# STORED RECORDS
━━━━━━
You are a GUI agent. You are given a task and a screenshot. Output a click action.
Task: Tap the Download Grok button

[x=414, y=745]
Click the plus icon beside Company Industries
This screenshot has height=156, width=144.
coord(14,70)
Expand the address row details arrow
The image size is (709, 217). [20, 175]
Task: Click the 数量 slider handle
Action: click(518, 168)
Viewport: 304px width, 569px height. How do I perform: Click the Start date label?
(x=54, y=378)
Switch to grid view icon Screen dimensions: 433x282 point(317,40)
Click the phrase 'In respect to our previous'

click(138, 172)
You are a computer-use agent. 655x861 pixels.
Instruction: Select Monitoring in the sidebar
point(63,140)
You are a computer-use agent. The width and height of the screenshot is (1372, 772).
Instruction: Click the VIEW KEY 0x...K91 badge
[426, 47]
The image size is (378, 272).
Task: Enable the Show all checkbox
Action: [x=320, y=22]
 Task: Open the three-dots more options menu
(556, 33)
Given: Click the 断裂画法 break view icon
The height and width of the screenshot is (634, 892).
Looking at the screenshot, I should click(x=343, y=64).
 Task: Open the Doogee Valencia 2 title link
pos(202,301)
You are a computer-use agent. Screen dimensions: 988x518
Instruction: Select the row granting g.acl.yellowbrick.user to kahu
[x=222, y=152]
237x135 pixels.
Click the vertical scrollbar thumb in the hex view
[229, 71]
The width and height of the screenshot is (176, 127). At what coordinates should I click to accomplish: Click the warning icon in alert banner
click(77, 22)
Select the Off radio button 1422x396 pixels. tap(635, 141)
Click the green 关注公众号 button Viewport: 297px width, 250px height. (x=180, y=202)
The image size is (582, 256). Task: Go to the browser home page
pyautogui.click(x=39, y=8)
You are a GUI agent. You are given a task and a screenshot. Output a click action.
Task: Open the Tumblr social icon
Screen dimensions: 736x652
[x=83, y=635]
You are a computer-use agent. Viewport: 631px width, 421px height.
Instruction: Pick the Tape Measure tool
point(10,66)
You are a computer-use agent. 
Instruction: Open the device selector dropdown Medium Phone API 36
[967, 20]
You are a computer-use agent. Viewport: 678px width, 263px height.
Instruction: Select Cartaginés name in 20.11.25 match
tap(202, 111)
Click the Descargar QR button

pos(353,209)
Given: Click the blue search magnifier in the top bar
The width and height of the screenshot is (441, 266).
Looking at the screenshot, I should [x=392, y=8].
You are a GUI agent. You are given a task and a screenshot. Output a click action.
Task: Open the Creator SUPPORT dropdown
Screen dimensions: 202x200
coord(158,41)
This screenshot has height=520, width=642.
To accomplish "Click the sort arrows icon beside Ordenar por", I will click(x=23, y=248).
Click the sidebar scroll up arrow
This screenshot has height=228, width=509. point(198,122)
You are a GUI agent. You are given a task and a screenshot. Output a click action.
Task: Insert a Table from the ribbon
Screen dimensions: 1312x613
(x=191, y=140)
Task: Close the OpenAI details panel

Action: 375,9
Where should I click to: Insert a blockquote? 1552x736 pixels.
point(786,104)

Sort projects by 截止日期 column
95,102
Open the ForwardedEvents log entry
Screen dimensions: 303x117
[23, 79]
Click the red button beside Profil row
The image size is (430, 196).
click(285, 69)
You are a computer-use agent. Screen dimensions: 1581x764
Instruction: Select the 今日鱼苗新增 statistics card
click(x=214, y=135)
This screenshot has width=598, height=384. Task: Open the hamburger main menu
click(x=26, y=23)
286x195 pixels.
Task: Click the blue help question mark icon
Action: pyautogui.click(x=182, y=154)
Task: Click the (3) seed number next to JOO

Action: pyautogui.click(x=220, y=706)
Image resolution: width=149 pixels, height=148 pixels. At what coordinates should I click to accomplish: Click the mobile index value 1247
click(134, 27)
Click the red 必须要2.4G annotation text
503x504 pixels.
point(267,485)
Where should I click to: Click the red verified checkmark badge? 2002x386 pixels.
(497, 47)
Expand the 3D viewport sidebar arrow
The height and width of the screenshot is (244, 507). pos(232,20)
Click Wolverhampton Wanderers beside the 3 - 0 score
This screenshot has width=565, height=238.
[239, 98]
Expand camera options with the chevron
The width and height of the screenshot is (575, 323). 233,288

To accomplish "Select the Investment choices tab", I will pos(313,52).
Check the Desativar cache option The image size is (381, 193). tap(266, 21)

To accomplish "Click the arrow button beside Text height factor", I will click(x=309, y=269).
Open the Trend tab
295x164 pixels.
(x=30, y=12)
━━━━━━
# WRITTEN TASK
Copy the data again from the line with "Viewport: 304px width, 569px" to the line with "point(63,140)", both lines included, and offset every coordinate in the answers by +98.

# EXERCISE OUTPUT
Viewport: 304px width, 569px height. How do I perform: Click the Start date label?
(x=152, y=476)
Switch to grid view icon Screen dimensions: 433x282 point(415,138)
Click the phrase 'In respect to our previous'

click(236, 270)
You are a computer-use agent. 655x861 pixels.
Instruction: Select Monitoring in the sidebar
point(161,238)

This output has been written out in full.